> YOUR GOAL
Return each line of the records below that contains the word "computer".

:: MATERIAL FOR THIS TASK

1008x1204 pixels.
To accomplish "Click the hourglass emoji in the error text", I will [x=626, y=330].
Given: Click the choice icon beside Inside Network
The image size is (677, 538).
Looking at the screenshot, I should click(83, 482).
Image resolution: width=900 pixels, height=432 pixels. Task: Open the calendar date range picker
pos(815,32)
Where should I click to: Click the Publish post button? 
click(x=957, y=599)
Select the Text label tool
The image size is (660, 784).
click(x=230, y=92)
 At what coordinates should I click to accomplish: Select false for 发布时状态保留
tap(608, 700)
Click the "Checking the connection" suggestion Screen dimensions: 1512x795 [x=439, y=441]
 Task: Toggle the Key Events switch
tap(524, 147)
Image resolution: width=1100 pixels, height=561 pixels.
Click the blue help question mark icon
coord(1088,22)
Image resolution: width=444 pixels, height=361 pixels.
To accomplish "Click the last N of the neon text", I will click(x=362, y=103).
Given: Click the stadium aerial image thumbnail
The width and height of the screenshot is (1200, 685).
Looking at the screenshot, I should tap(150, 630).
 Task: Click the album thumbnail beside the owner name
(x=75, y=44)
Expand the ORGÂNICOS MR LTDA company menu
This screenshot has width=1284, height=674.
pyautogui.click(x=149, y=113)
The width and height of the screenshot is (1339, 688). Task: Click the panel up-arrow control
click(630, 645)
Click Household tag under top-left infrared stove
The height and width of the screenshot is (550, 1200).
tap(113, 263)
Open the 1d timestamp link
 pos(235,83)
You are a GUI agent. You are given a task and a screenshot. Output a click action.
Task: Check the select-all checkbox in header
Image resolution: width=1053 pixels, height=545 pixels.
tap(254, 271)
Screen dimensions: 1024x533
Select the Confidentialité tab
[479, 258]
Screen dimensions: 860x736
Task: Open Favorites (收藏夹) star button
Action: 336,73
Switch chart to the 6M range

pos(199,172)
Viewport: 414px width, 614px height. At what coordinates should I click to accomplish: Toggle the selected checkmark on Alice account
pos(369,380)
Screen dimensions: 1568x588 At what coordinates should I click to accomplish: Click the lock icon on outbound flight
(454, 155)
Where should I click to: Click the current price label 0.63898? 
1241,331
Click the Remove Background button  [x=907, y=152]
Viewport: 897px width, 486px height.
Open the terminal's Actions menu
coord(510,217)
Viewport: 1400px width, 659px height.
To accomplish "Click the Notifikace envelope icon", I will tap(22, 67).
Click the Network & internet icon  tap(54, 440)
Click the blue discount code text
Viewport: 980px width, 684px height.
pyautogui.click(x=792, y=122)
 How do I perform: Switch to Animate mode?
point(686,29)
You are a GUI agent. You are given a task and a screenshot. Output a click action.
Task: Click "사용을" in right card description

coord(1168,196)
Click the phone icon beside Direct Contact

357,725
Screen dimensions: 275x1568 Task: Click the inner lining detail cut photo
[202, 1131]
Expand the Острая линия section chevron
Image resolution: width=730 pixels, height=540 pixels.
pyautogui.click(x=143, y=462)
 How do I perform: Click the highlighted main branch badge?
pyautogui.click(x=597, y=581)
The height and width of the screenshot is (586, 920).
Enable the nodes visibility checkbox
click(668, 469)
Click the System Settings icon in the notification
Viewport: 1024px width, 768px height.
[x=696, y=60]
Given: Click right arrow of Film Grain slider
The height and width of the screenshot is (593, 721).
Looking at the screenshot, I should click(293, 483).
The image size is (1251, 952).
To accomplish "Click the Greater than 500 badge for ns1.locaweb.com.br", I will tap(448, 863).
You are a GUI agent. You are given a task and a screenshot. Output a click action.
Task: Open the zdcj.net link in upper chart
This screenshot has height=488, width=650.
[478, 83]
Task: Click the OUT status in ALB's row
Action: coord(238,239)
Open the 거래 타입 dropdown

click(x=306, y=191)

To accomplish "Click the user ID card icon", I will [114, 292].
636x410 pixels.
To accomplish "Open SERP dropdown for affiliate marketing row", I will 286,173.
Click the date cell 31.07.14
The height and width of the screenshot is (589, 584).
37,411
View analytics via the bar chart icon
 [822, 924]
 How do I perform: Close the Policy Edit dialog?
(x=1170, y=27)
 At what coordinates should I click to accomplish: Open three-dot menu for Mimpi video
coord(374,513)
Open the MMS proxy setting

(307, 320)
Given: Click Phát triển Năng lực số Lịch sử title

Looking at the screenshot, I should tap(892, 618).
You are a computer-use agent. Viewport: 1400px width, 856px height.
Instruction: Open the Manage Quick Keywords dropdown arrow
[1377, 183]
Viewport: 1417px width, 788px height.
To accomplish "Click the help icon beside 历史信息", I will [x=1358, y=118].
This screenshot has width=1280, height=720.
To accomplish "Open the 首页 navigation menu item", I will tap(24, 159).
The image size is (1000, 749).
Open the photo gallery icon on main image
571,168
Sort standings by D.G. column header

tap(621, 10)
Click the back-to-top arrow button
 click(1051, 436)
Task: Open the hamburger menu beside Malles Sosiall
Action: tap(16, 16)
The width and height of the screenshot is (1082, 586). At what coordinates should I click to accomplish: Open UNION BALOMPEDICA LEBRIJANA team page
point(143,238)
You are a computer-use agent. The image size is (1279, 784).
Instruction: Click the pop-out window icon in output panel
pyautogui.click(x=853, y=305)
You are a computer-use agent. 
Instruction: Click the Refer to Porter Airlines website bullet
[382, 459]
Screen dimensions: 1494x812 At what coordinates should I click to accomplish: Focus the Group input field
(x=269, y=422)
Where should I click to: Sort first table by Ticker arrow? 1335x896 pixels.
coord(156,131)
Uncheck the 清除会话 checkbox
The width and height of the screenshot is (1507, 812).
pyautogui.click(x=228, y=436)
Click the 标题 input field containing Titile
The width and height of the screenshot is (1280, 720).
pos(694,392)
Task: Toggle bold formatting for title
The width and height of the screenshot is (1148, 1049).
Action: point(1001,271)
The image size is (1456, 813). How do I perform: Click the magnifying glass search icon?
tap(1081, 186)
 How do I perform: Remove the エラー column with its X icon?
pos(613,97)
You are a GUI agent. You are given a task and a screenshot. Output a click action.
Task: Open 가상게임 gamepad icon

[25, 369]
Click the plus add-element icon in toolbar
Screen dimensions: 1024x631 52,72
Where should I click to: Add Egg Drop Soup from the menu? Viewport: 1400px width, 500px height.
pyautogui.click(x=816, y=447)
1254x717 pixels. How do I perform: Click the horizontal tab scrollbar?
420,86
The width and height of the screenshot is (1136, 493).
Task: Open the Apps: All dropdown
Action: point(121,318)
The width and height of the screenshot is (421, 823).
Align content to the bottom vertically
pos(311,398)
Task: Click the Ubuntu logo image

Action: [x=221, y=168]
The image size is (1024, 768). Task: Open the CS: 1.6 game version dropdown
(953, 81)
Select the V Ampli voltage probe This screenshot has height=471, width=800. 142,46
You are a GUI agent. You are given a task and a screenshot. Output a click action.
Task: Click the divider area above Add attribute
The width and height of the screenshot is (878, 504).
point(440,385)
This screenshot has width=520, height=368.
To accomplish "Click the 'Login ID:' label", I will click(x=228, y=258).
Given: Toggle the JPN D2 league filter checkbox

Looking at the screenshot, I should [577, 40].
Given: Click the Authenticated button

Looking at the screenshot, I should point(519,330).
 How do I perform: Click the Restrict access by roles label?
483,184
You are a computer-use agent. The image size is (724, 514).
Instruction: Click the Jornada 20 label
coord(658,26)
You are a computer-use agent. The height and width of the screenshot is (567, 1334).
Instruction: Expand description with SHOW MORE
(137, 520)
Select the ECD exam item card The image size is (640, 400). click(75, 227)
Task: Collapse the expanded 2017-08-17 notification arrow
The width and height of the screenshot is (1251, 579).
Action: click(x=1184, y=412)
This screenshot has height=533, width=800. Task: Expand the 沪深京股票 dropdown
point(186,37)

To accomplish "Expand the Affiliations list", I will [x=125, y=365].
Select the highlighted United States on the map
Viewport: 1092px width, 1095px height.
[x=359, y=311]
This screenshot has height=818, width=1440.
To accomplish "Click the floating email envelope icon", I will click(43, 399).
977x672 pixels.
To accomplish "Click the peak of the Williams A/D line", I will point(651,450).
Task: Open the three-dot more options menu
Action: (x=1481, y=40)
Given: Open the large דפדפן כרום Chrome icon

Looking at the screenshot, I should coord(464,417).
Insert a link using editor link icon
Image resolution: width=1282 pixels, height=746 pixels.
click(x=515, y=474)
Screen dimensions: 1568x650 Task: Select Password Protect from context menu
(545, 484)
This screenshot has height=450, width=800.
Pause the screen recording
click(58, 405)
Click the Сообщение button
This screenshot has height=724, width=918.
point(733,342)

::::

> RESULT OF THE TASK
You are a computer-use agent. Viewport: 1400px width, 856px height.
You are a computer-use agent. The image size is (1279, 784).
You are a computer-use agent. 
You are a computer-use agent. The image size is (724, 514).
You are a computer-use agent. The height and width of the screenshot is (567, 1334).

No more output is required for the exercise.